In the affected countries, the loss of many of the health professionals and much of the health infrastructure, compounded by the scale of the physical and psychological trauma experienced by the local population was recognised as a major challenge for rebuilding. It was recognised that any rebuilding effort should aim to not just restore the national health infrastructure and human resources, but should do so in a way that empowers the people of Indonesia (and other affected countries) to materially improve the health and welfare of their population, in a sustainable manner. Our capacity to effectively assist in the rehabilitation of the health system in the affected countries will be dictated to a great extent by our knowledge of the region.
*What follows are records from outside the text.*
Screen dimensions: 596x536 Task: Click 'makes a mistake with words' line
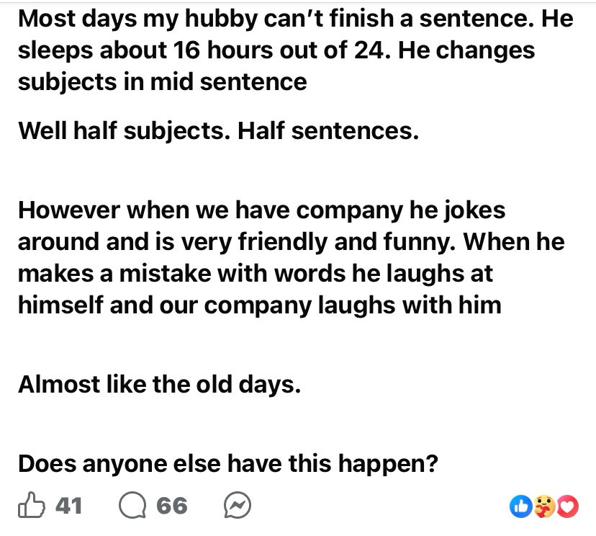[x=256, y=273]
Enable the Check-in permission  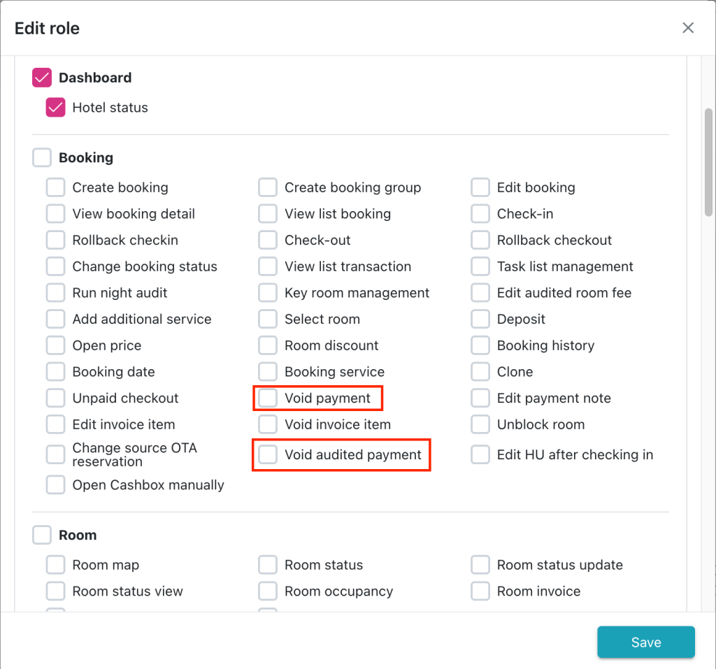click(480, 214)
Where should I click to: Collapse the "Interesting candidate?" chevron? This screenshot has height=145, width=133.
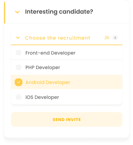point(17,12)
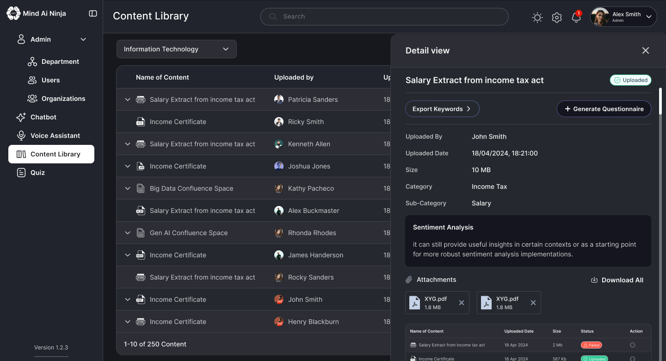Expand the Gen AI Confluence Space row
This screenshot has height=361, width=666.
tap(128, 233)
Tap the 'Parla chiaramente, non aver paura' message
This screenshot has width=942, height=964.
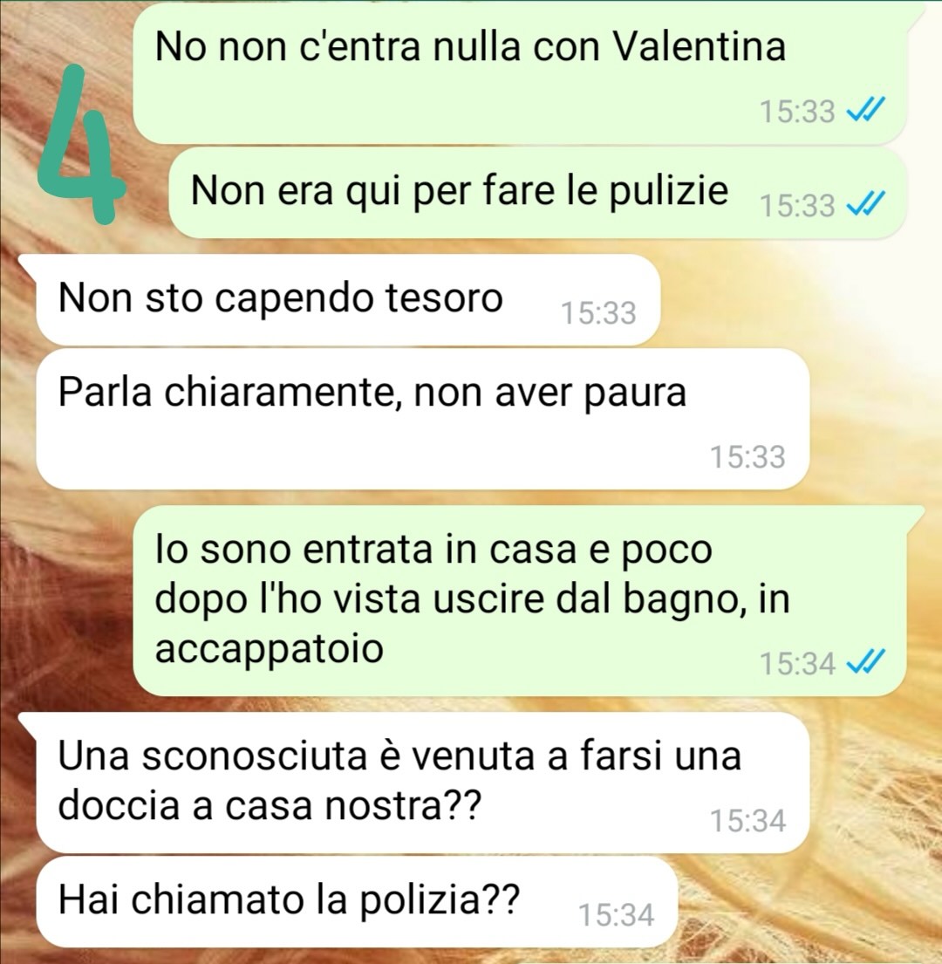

It was felt that any rehabilitation program should consider the impact on public health (both physical and psychological), as the public health status will in turn impact on the speed and scope of economic and environmental recovery in the region.

Recommendations

  • Critical mapping of resources, maintaining the database and matching resources with need (knowing ourselves and our region)
    • In Australia
      • Health care professionals (who they are, what they do, where they are)
      • Maintaining our knowledge of tropical diseases ‘old’ diseases that are prevalent in the developing world (recognition and treatment, especially in the context of developing countries)
      • Knowing the teachers
    • In our region
      • Population data (immunisation status, epidemiology, mental health, population resilience factors)
      • Who (who are the health care workers)
      • Where (geographic distribution)
      • What skills (surgeons, primary care, nursing, public health)
  • Indonesia and region recovery
    • Decisions should consider the long term impact on mental and physical health, these have an impact on population health and capacity, which impacts on cultural and economic as well-being.
    • health must be part of the planning
    • Work with the GoI MoH plan for recovery
    • Do no harm, don’t return to status quo – real development. Reduce vulnerability and improve robustness of the community.
  • Centres of excellence
    • Establish linkages: physical institutes, collaboration and twinning (DoHA (Australia) to MoH (Indonesia), university to university, hospital to hospital)
    • Training of trainers, exchange programs
    • Helping Indonesia and the region to help themselves (improve public health research, meeting their own needs).
    • improve communication, building ‘bridges’ linkages = improve trust
  • Improve our awareness of the region
    • Language
    • Culture
    • Politics
    • Burden of disease (tropical, emerging, old diseases)
Case study: Paradise lost

The population around the Sissano Lagoon near Aitape in Papua New Guinea lived in a tropical paradise. They lived on and around a sand bar that protected the lagoon. They fished from the sea and the lagoon and had a vibrant fishing industry. They enjoyed good health, with a low incidence of communicable diseases, brought about by a combination of healthy environmental factors, such as walking in the sand (reducing the likelihood of contracting hook-worm), living by the sea (sea breezes blowing away malaria- and dengue-carrying mosquitoes, and regular bathing in the sea/lagoon (reducing incidence of skin disorders). In July 1998, their tropical paradise was inundated by a tsunami triggered by an undersea earthquake and landslide. This was a one-in-200 year-event that killed 2,200 people and left over 10,000 people homeless. In response to contamination of the lagoon and the threat of future tsunamis, the people were resettled in-land. Settlements were built, including houses, schools and churches. The effect of this was that people started seeing diseases that their previous lifestyle had protected them from (mosquito-borne diseases and skin diseases). This also caused family tension because the men had to travel distance to fish in the ocean and social unrest because of land-ownership issues.